Livingstone likely had elephant domestication on his mind for additional reasons, besides this wish to associate Great Lakes peoples with the classical Mediterranean. In 1868, a year before Livingstone’s letter, the British had invaded Ethiopia (then called Abyssinia) and brought with them forty-four Asian elephants, with Indian mahouts, to assist in transportation and logistics. The idea of instituting elephant-based transportation in sub-Saharan Africa gained momentum among European explorers and colonists between the 1860s and 1890s. European colonists were aware of the severe limitations that the tsetse fly placed on horses and mules in the African tropics. African elephants seemed impervious to the fly, but nobody knew if they could be tamed effectively. If Asian transport elephants could be brought into Ethiopia, which is at a transitional latitude between northern and equatorial Africa, perhaps they could be brought into the tropical tsetse zone as well. And if such an experiment failed, then Europeans could try to devise a way to train African elephants, or perhaps find some half-lost indigenous tradition of doing so, such as the Maniema tradition referred to by Livingstone.35
The Belgian Empire’s King Leopold financed the one major experiment in introducing domesticated Asian elephants into tropical Africa as a means of transportation. It took place in 1879. Leopold was especially eager to establish an elephant-based transport service for his vast domain in the Congo, where human porters, nearly all of whom were enslaved laborers, tended to flee at the first available opportunity. Leopold hired an Englishman who, along with a group of Indian mahouts, brought four Asian elephants from India to Tanganyika.

DATA EXTRACT:
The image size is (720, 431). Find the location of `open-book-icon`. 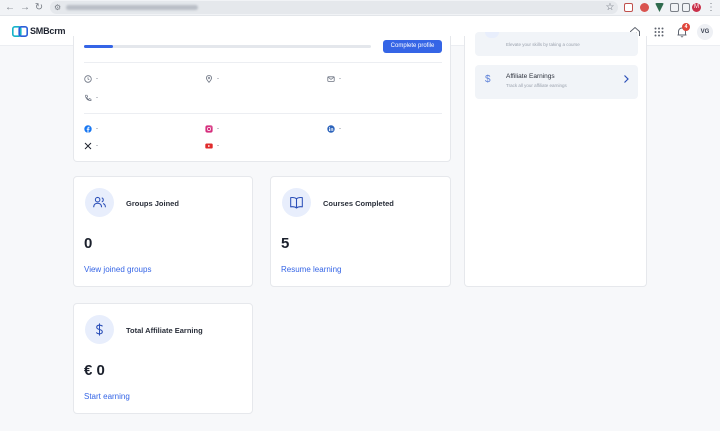

open-book-icon is located at coordinates (296, 203).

TASK REQUIREMENTS: List every animal other than elephants that the text on elephant transport in Africa mentions. The data is not needed for anything that follows.

RESPONSE TO THIS TASK: The tsetse fly, horses, and mules.